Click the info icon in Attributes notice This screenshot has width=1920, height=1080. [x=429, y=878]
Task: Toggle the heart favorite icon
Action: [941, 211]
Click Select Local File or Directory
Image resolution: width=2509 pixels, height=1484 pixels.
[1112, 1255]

• Exercise directions:
How many rows above contain the string "width", with case counting? Reply with the number alone.

• Answer to the problem:
2